Sunday, October 26, 2008

Its a Lovely Holiday with Wanda

I've just gotten back from three days at the Black Range Lodge (www.blackrangelodge.com) in Kingston, NM. Kingston is about thirty miles wast of Truth or Consequences which is 300 miles south of Las Vegas. Look at a map.

The Lodge is one of the few original buildings left of the silver-mine boom town that went teats-up after the US went from a silver-backed currency to a gold-backed currency. All that remains of a bustling town with 20 saloons, one church, and a semi-famous Madam named Sadie Orchard is the Percha bank (now an Art Gallery, thank you Bonita, resident artist extraordinaire), the Assay office (a private residence) and the Black Range Lodge. The Lodge is 120 years old and is run by a very lovely couple, Katherine and Pete. It's property lines are adjacent to the Gila (hee-la) National Forest, full of pinon, juniper, and mountain mahogany.

Thursday night after check in, I'm snuggled up in my sheep pajamas under the down comforter reading "Henry and June", relating a little too well with Anais Nin, when I hear something similar to a jet taking off outside my window. I keep reading, cuz I'm dumb that way sometimes. A few moments later I hear someone calling my name outside. The handyman, Dan, is banging frantically on my door "Angela! Fire!" I throw something that won't be laughed at in the morning, grab the dog, my suitcase and the CD's and run out the door. Dan lit the path down to my car with a flashlight but he needn't have bothered. The back of the Lodge was completely engulfed in orange light and sparks where whirling into the dry juniper trees around us. We got Wanda into the car and the three of us moved across the street just as the emergency vehicles where coming into the drive. Fortunately the volunteer firehouse is just a few doors down and neighbors were quick to act.
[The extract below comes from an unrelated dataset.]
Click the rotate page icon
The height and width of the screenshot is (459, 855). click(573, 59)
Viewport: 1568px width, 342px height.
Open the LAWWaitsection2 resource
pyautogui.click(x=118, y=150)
I watched from the car as flames shot up over the roof of the three story building. When I looked away from the fire, I saw a falling star. This is it, I thought, this is the end of 120 years and the end of Katherine and Pete's dream.
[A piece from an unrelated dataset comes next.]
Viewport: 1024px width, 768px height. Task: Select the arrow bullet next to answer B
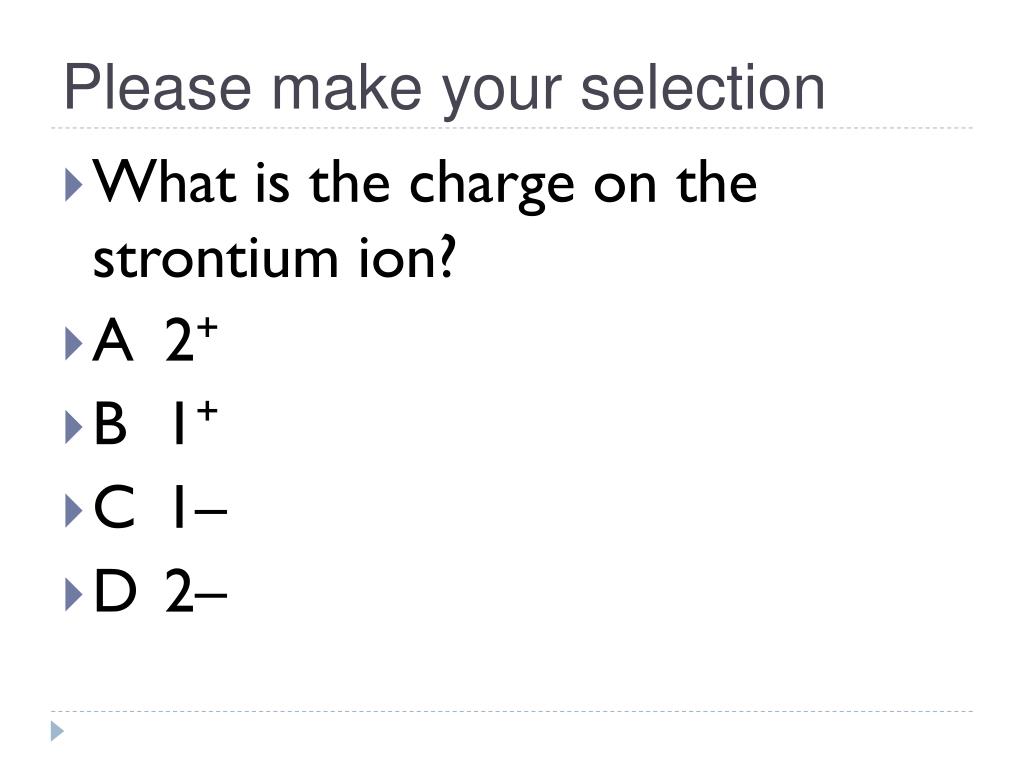(x=74, y=428)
When the smoke cleared, the Lodge had been just slightly damaged, but the workshops in the back as well as an old fig tree had been completely immolated. The hillside hadn't gone up in flames and no one had been seriously hurt. The old hot water heater had exploded. It could have been a tragedy. Twenty feet from the flames sat two propane tanks. All around the Lodge lay construction materials; wood, straw bales, and miscellaneous scavenged items. It all could have burned to the ground and taken the national forest and all the neighbors with it. Good neighbors, good angels.

Katherine offered to give me my stay for free, which I declined. I stayed the entire weekend, as planned. Wanda and I walked for miles in the forest, picked pinon nuts, saw javelinas in the broad daylight, and deer on the hillside. None the worse for wear and I have a dramatic story to tell on Monday morning.